## AIM OF THE TASK
Which lines in the data below contain the string "width"? Copy each of them in full.

## INFORMATION PROVIDED
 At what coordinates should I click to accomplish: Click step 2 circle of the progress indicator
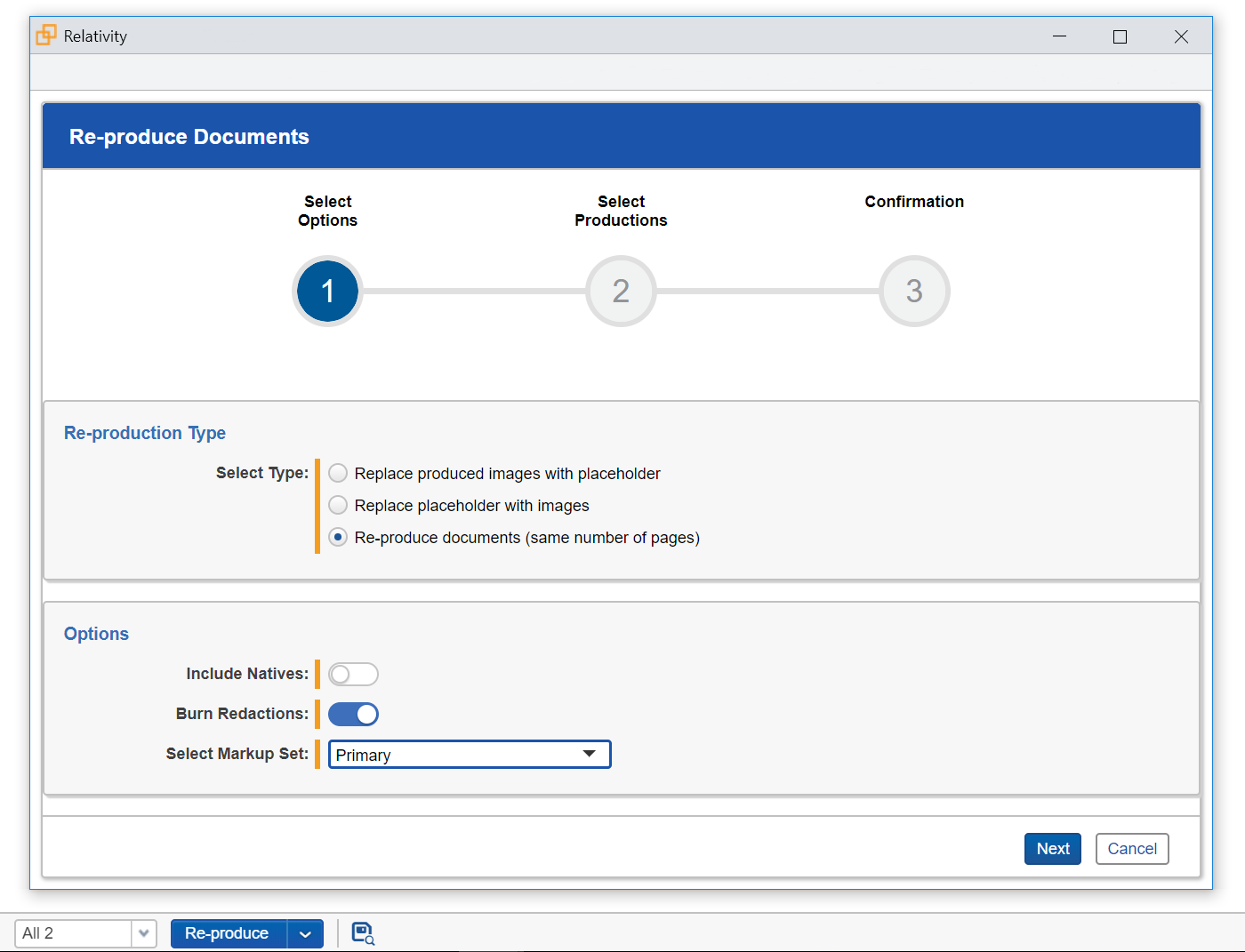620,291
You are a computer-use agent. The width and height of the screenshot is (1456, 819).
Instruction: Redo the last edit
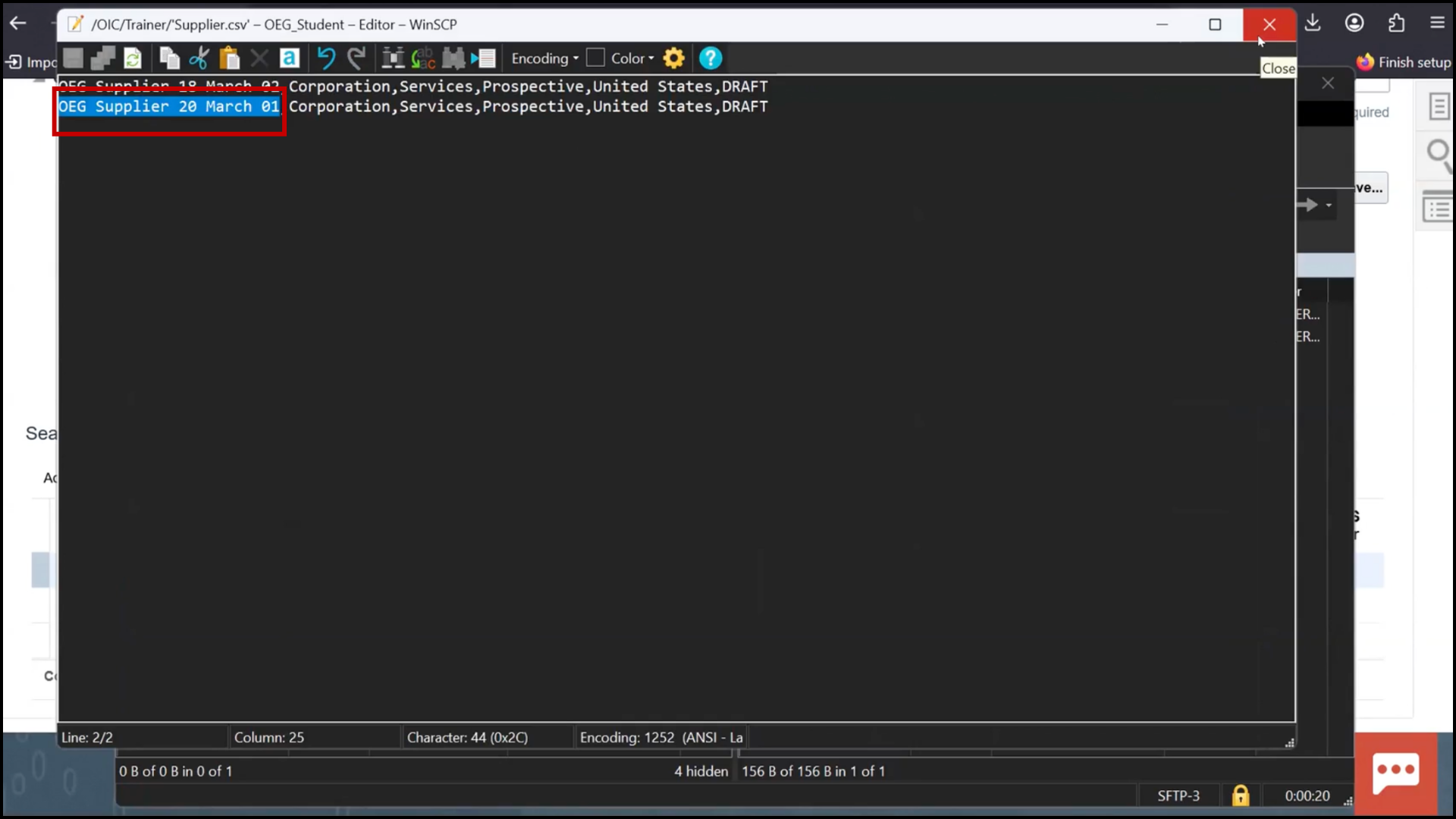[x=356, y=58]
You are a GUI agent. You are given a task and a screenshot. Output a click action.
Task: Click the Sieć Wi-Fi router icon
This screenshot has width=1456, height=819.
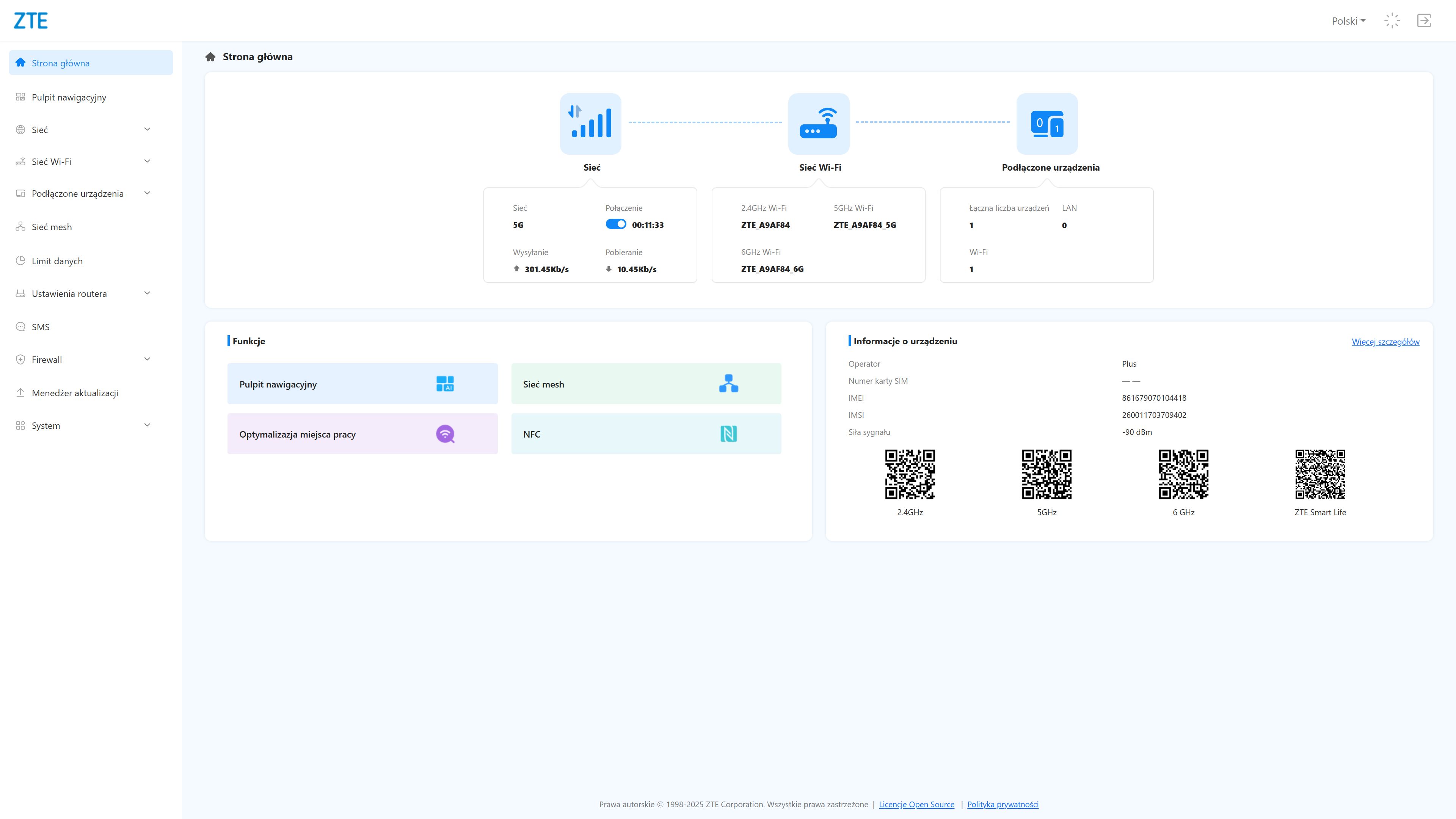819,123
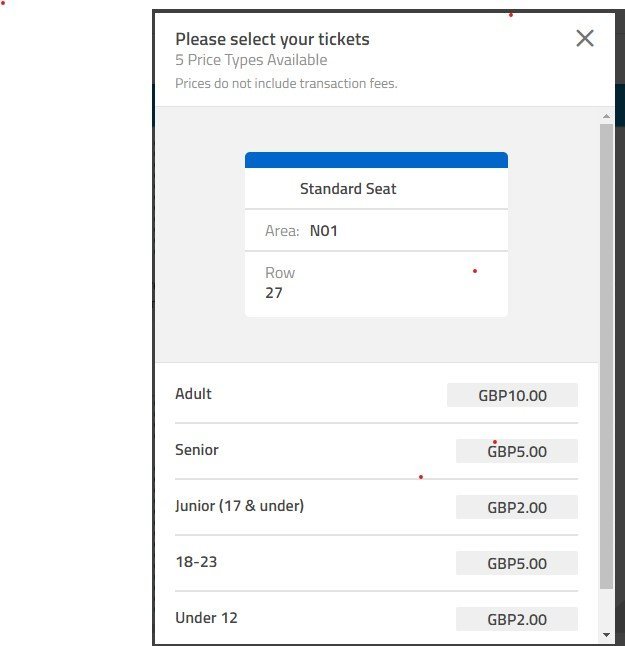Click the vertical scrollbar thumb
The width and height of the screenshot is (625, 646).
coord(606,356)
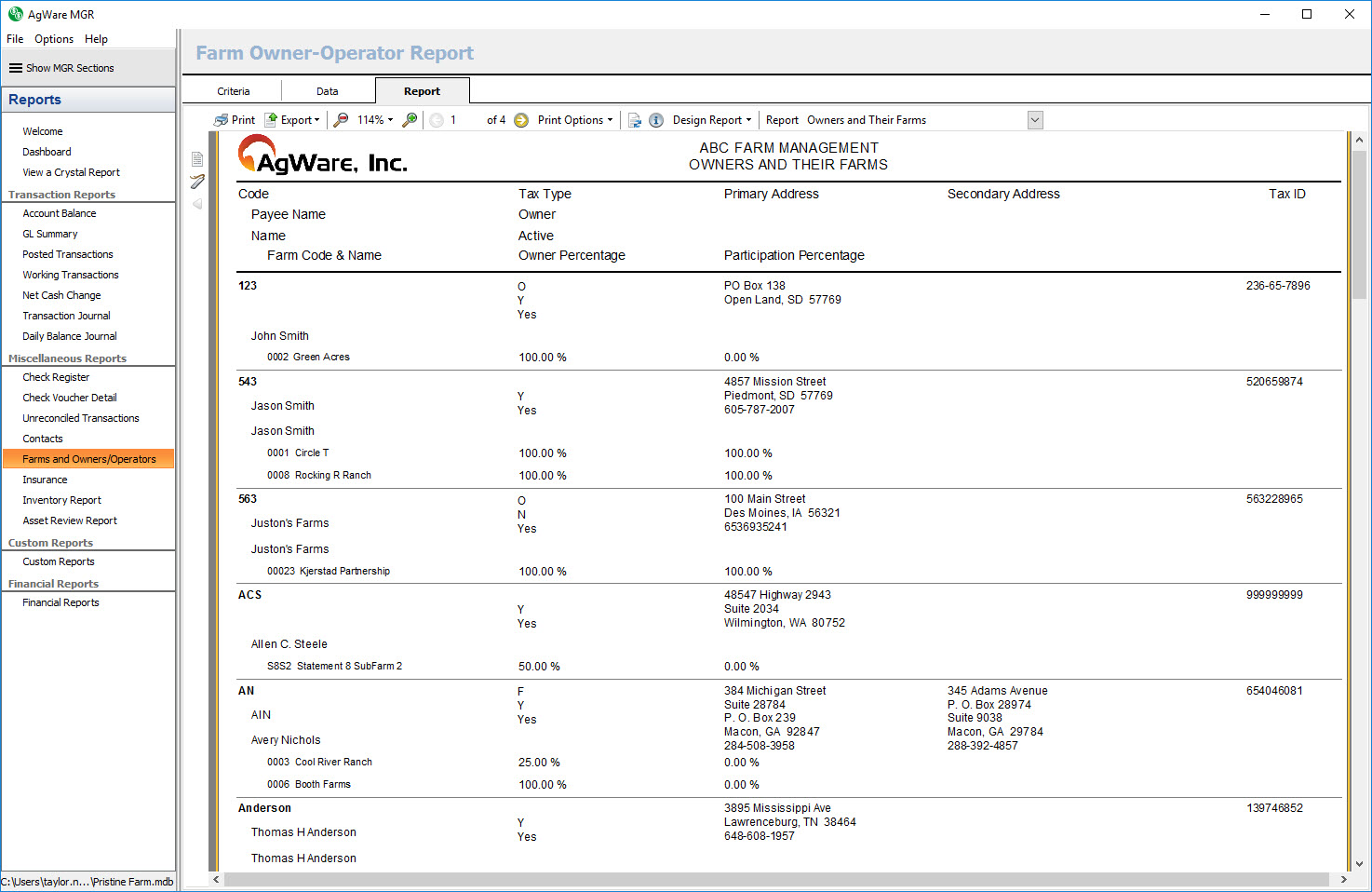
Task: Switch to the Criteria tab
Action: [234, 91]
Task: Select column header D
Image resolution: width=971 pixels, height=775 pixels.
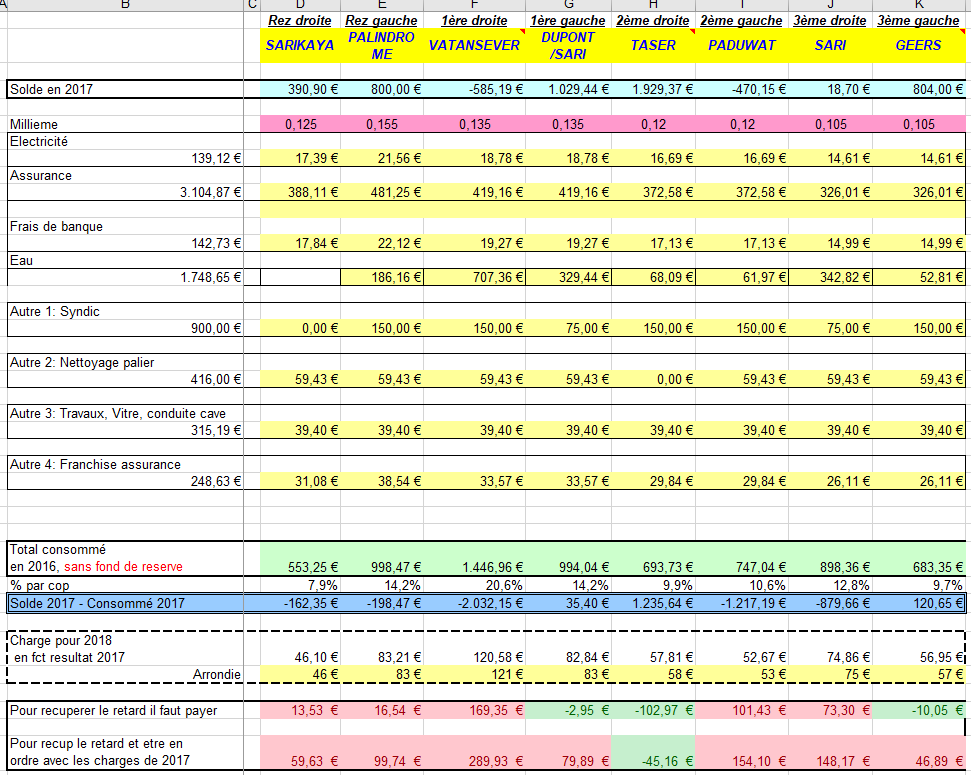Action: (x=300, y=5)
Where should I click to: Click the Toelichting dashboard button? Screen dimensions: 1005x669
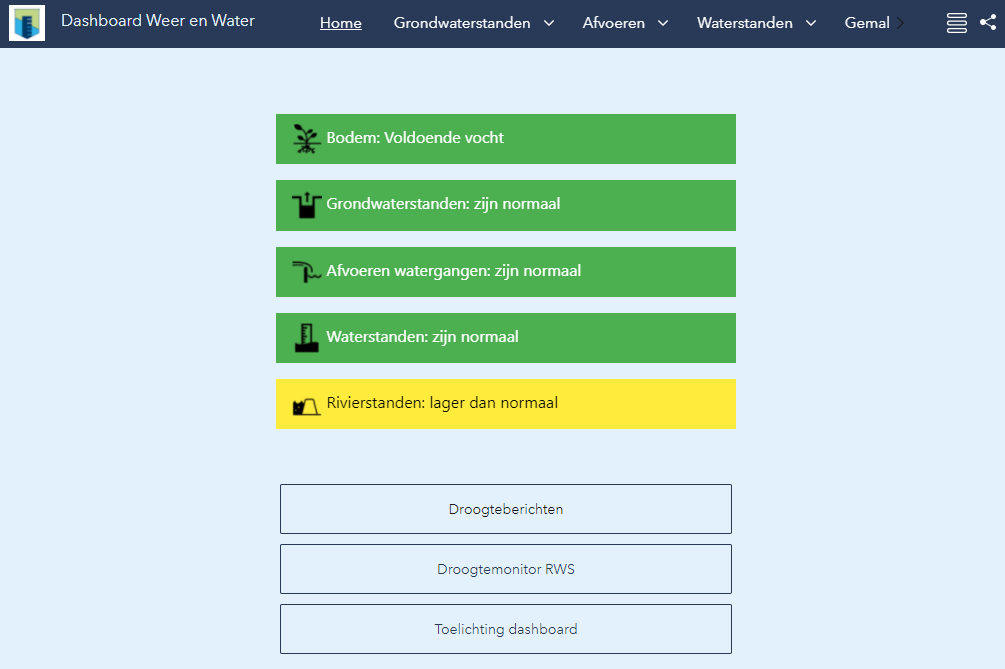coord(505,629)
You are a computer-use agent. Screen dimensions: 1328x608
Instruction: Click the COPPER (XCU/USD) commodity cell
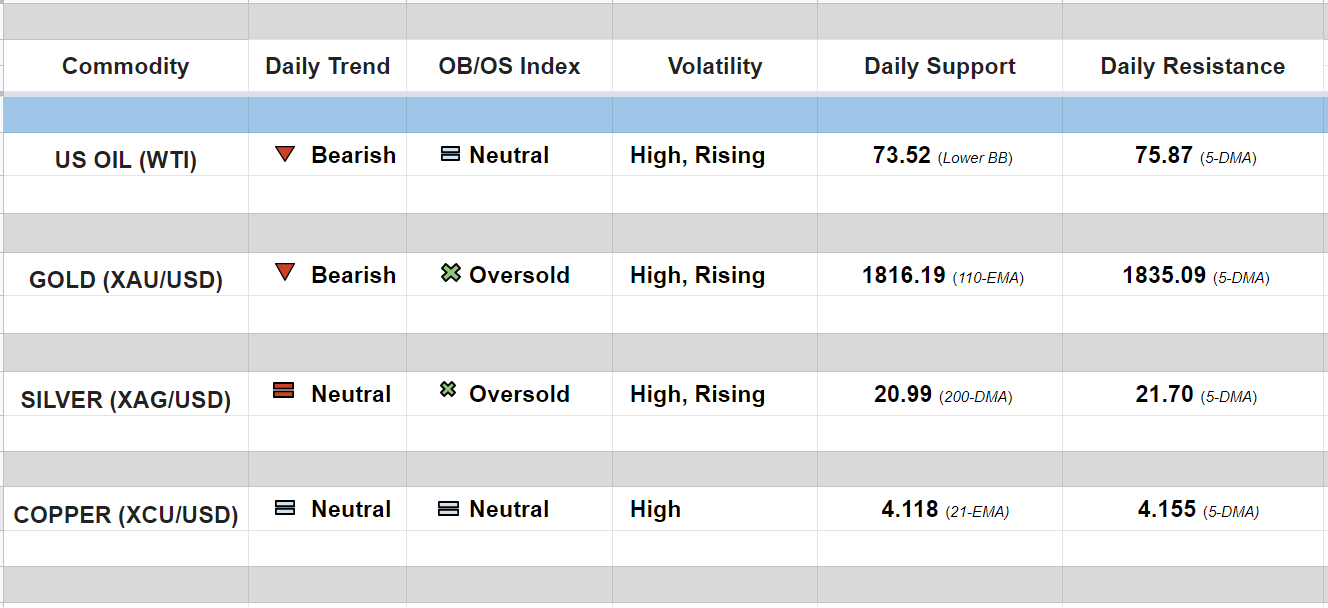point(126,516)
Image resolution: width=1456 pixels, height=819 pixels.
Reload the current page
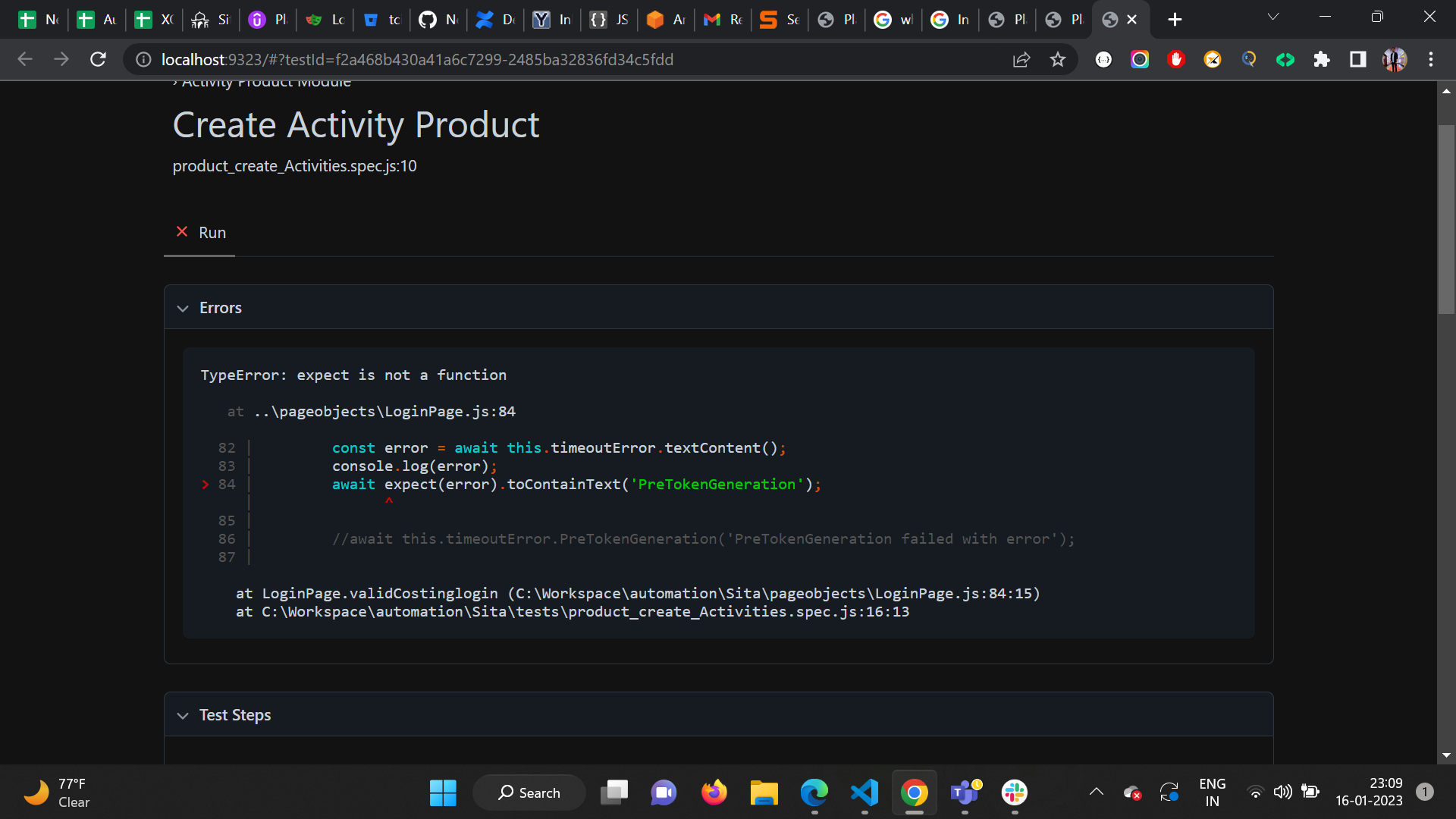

## SOLUTION BELOW
You are a computer-use agent. The width and height of the screenshot is (1456, 819).
This screenshot has width=1456, height=819.
The width and height of the screenshot is (625, 646).
Image resolution: width=971 pixels, height=775 pixels.
Image resolution: width=1456 pixels, height=819 pixels.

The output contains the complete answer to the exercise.